### Entries shown
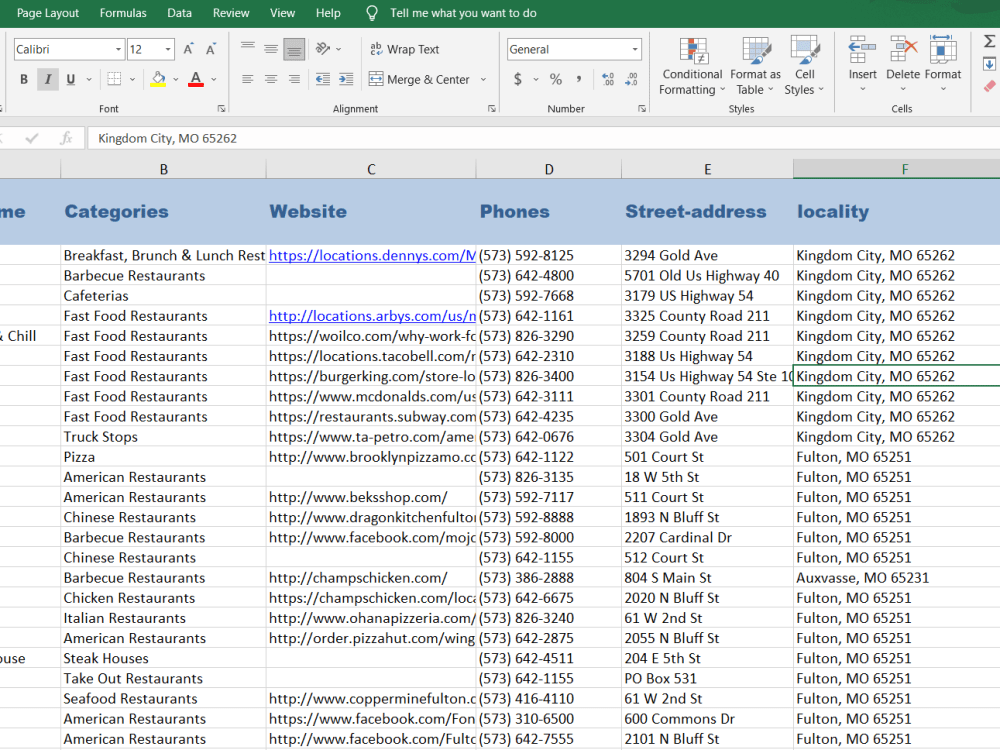Open the General number format dropdown

click(x=636, y=48)
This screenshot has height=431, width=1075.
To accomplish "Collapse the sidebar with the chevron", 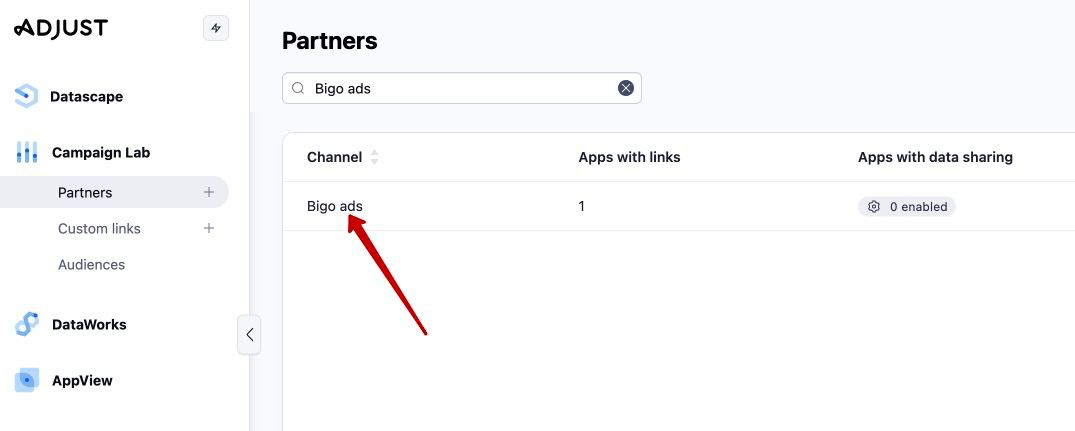I will [x=250, y=334].
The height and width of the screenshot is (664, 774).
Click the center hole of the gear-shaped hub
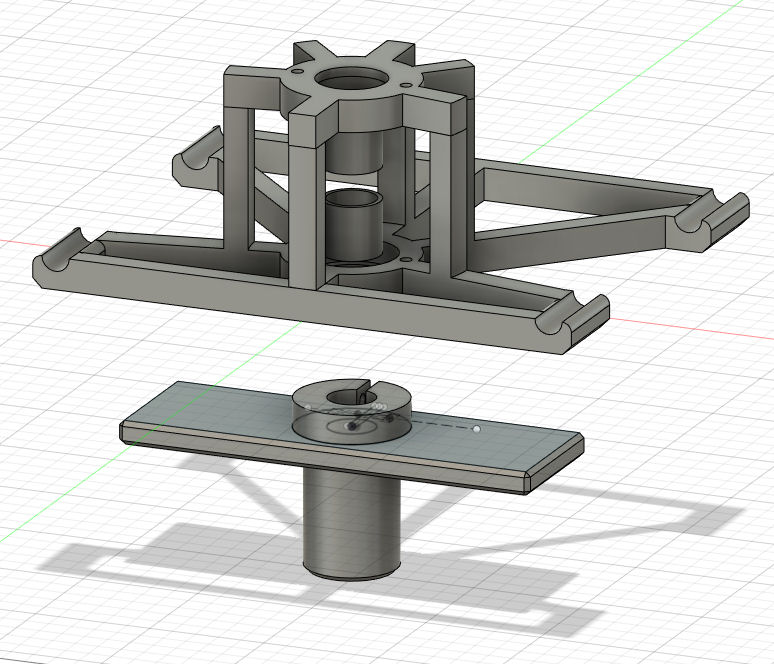352,81
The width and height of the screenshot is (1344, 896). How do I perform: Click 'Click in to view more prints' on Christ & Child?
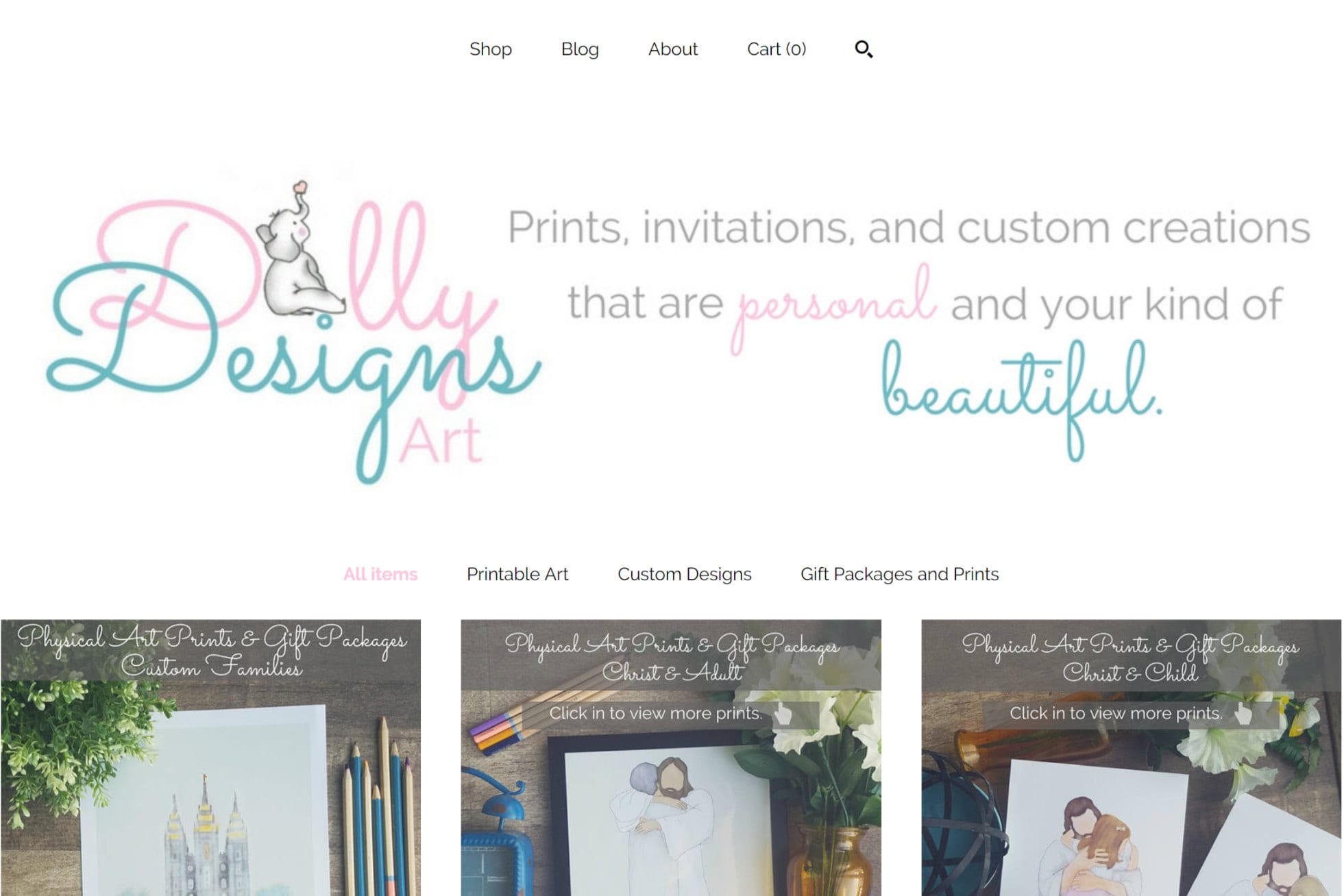1116,714
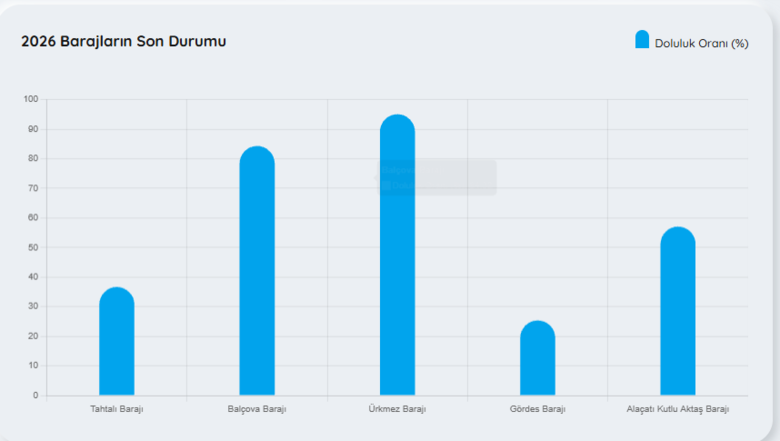Click the 50 tick on the y-axis
This screenshot has width=780, height=441.
click(x=32, y=247)
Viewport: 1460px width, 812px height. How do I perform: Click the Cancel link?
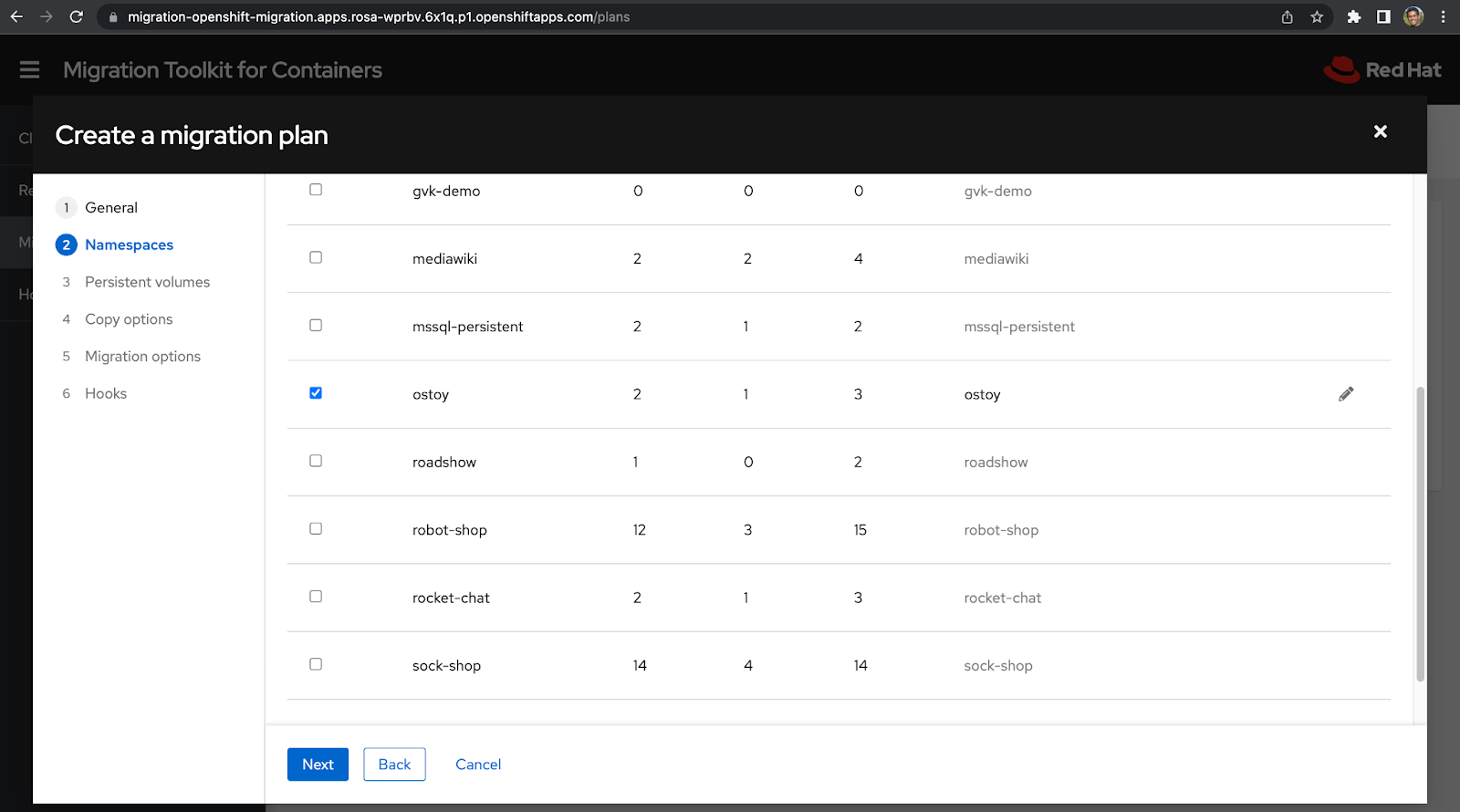(478, 765)
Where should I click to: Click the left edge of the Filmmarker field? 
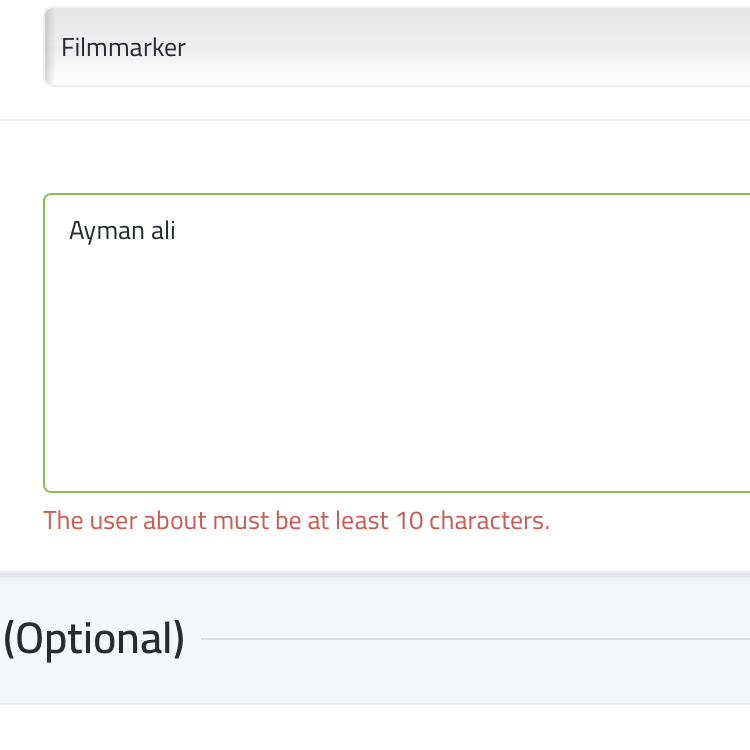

### Assignment
Pictures do not belong in your copy; restate word for word the lines from the one containing "The width and" through the last line of the records above.

### Written solution
The width and height of the screenshot is (1344, 896). How do I perform: Click 'Click in to view more prints' on Christ & Child?
1116,714
Click the 50 tick on the y-axis
This screenshot has width=780, height=441.
click(x=32, y=247)
Viewport: 1460px width, 812px height. How do I perform: Click the Cancel link?
(478, 765)
Where should I click to: Click the left edge of the Filmmarker field? 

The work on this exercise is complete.